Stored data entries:
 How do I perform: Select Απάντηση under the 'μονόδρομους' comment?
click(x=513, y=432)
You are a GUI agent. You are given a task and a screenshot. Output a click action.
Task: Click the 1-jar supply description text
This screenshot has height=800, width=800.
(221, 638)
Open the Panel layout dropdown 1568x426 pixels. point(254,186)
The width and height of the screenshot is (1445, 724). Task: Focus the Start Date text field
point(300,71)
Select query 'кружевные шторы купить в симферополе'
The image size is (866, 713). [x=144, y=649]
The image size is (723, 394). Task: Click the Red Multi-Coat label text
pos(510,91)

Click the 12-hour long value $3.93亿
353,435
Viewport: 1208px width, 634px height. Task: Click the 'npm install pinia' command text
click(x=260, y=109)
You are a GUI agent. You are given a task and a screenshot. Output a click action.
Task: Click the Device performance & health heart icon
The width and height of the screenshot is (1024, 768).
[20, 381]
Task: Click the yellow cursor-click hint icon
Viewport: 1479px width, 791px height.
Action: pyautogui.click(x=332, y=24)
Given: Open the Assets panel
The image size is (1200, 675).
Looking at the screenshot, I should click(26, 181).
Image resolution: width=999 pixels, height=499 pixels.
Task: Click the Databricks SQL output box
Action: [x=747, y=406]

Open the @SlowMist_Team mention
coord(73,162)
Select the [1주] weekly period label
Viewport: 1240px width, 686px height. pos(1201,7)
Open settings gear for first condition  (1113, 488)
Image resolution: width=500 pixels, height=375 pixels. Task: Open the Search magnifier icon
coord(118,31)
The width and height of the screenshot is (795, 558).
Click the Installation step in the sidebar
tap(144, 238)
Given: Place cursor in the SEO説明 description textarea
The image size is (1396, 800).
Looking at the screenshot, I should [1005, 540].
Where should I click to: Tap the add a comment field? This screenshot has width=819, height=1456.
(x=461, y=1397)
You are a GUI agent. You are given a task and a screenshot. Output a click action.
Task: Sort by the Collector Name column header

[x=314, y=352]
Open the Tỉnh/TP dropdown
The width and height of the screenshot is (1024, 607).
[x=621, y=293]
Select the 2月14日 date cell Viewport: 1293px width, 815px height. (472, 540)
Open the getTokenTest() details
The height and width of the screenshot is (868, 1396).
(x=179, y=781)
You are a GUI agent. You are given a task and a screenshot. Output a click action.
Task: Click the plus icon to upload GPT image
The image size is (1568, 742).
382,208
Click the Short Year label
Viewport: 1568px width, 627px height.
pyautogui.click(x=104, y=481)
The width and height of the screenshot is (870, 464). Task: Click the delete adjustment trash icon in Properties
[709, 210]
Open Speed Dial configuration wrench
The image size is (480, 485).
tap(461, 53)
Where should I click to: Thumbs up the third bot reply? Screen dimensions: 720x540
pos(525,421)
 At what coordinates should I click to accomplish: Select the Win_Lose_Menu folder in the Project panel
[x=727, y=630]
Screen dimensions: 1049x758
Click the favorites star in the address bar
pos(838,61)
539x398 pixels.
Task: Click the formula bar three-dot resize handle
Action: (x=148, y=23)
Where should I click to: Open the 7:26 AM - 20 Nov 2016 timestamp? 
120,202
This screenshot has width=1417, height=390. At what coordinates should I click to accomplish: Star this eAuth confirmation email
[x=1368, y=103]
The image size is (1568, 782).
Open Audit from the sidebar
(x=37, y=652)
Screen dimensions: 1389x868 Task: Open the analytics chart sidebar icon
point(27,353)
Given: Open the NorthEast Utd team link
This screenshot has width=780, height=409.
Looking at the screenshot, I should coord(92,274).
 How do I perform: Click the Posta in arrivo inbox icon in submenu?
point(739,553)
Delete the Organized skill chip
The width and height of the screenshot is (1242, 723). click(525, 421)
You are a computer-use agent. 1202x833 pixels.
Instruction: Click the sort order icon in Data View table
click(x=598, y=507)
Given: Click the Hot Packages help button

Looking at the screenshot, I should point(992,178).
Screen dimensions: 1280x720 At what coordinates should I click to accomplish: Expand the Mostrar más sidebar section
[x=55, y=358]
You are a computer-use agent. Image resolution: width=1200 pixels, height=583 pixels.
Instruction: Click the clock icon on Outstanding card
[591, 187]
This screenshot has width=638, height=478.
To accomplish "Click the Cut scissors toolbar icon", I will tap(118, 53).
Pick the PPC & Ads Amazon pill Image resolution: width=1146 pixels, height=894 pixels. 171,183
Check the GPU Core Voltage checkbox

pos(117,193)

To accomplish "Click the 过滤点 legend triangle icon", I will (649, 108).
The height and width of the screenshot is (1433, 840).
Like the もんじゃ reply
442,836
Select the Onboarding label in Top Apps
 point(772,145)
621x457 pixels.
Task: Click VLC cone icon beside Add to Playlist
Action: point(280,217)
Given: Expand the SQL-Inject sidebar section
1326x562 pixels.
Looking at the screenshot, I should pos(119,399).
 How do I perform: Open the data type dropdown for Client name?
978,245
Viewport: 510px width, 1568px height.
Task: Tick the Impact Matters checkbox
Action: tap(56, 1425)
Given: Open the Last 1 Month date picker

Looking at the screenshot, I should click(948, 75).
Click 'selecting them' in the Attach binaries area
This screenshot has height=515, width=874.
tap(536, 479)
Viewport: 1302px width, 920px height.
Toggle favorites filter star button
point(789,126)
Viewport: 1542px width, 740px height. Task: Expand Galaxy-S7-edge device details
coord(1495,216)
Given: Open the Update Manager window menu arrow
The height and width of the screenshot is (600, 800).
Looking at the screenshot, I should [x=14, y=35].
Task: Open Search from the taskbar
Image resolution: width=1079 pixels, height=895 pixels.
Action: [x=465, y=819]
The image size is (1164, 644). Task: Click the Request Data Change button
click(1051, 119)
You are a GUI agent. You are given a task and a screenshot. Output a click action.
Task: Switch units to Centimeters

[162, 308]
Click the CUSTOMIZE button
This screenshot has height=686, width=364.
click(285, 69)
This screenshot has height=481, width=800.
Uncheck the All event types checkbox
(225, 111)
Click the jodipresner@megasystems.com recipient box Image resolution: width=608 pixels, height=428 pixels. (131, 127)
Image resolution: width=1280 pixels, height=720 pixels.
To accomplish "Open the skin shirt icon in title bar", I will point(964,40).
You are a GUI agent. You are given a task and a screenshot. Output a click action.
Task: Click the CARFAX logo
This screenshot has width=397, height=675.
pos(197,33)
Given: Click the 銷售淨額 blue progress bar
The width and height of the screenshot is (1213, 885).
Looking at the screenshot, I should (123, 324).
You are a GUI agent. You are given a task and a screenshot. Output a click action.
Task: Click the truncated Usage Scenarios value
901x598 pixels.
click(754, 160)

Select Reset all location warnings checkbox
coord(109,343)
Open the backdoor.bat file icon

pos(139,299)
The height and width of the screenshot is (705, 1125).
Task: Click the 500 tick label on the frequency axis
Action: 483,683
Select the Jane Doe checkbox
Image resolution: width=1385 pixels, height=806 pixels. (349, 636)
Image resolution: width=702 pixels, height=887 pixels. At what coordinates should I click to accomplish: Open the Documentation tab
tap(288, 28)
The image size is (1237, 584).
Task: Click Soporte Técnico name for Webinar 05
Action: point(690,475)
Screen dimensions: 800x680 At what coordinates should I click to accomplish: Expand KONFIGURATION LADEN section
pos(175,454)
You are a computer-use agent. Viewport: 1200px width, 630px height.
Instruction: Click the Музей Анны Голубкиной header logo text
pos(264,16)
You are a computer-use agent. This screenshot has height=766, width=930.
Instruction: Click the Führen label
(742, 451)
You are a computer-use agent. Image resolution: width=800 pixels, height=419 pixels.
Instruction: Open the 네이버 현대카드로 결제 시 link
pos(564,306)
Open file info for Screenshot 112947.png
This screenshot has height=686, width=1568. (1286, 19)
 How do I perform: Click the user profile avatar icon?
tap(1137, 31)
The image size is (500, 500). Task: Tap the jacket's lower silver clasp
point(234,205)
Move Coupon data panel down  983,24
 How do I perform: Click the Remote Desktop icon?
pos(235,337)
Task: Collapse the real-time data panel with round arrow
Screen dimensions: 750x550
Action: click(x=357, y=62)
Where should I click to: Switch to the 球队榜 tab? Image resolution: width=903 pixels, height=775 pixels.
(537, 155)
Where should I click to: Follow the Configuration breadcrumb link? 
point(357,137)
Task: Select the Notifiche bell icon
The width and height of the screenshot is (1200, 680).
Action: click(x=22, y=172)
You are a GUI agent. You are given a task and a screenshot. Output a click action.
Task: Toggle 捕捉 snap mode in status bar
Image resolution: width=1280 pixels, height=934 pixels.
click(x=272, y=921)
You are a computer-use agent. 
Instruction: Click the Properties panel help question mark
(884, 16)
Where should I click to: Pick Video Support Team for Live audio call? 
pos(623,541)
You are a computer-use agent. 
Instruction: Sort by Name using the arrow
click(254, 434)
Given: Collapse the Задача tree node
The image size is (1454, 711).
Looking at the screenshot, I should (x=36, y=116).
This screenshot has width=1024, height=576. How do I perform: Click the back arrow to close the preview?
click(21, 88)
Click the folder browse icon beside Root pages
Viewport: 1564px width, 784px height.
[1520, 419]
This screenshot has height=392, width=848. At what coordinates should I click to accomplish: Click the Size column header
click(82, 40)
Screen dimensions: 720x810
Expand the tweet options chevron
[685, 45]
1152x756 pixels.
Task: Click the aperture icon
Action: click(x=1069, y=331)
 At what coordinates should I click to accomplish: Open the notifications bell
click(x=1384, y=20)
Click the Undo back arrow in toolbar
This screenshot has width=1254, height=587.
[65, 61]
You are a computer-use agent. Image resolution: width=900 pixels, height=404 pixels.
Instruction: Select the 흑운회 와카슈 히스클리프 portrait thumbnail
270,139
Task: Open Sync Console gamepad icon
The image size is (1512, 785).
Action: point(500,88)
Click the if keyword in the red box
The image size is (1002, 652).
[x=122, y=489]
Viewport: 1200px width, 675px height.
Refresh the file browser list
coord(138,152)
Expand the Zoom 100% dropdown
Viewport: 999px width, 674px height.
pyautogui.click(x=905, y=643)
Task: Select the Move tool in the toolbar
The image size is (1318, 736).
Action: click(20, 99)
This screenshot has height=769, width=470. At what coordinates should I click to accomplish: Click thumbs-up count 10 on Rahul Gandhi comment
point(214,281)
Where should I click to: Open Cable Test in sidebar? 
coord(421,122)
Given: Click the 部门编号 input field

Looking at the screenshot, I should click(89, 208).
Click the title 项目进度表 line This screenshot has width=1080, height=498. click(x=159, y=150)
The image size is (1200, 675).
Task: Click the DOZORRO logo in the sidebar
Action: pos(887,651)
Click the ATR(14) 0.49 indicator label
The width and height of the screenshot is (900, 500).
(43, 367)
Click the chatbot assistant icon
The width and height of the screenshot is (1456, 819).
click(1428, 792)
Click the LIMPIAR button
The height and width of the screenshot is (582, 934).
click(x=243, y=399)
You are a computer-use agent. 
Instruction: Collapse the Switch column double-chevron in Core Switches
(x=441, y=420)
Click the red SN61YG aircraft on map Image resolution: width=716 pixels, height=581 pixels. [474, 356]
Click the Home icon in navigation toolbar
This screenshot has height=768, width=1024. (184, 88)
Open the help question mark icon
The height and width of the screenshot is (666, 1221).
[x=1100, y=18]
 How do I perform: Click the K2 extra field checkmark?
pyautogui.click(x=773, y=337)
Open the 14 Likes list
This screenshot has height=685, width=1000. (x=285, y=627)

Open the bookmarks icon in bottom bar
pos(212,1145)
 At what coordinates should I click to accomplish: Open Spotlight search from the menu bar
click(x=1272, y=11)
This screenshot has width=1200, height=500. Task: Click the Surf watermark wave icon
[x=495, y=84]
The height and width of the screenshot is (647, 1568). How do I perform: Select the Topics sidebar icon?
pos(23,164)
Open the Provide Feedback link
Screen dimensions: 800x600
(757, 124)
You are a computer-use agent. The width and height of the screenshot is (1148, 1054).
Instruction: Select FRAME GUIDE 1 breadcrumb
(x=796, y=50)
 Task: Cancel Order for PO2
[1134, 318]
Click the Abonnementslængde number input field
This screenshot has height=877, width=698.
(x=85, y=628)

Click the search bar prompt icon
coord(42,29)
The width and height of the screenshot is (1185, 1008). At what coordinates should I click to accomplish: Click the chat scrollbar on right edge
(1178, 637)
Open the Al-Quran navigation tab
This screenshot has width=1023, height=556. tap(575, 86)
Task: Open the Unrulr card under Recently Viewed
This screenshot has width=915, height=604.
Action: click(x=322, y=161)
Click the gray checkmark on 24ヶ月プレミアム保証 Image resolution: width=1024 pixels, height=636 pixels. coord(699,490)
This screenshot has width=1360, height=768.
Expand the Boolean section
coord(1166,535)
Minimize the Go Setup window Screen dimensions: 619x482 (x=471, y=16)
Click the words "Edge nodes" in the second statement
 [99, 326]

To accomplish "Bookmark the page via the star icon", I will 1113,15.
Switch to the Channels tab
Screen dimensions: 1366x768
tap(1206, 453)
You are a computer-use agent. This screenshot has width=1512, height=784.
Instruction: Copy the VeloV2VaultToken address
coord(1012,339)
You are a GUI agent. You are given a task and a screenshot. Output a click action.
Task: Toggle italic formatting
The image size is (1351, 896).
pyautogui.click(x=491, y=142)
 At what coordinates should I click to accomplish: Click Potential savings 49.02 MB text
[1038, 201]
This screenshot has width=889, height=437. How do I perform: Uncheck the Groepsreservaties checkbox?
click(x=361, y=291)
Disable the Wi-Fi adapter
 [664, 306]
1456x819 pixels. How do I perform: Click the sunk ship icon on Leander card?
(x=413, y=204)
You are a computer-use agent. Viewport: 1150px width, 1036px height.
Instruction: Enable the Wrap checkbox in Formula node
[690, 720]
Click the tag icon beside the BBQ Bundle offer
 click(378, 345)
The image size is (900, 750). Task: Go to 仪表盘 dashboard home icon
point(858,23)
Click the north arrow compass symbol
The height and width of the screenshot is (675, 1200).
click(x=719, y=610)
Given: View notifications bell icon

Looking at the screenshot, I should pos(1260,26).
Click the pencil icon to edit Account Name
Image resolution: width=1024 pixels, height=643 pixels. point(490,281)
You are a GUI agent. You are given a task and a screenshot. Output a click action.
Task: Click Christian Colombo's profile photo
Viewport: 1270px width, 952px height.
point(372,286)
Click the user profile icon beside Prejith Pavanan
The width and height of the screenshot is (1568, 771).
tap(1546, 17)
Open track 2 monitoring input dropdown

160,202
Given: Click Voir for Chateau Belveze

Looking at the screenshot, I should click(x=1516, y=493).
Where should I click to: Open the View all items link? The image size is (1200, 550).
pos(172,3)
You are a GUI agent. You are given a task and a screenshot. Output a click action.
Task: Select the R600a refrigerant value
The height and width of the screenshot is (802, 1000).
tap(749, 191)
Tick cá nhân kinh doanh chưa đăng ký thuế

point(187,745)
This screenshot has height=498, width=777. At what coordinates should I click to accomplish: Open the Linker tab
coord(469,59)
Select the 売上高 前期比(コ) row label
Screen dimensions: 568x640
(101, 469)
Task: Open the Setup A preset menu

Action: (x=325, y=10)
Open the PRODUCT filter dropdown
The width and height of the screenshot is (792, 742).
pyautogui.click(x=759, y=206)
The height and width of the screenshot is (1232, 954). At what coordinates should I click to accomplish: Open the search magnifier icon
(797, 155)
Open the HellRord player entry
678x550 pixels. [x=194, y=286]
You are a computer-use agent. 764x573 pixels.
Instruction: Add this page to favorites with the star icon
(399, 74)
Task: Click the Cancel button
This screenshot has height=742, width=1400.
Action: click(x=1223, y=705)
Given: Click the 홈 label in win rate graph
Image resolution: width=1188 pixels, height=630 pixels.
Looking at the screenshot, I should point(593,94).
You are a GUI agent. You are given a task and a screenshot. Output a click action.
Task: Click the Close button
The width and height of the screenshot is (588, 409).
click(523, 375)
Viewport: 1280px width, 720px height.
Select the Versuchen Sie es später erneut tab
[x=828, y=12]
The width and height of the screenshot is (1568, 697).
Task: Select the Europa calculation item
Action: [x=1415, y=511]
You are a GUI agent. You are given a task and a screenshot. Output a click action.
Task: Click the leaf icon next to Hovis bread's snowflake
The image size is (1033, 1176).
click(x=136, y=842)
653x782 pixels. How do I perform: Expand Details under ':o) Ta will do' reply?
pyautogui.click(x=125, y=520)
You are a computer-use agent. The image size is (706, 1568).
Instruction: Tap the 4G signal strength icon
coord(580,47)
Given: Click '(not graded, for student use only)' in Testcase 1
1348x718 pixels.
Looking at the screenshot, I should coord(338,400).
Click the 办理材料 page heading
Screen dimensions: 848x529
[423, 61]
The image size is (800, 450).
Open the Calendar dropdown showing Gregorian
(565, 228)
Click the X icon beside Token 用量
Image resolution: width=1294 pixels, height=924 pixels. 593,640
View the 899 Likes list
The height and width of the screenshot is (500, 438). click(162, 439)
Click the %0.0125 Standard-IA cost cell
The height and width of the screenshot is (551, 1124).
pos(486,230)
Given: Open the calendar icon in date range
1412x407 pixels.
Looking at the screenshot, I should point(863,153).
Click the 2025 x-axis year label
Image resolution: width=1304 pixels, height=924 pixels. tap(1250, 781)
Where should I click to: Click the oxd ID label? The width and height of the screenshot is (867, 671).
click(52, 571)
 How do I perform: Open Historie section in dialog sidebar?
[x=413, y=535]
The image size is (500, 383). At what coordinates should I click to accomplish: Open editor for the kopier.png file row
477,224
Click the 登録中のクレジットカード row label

[Task directions]: Say how many lines in the entries include the word "Move", with no text around the number.

[Answer section]: 2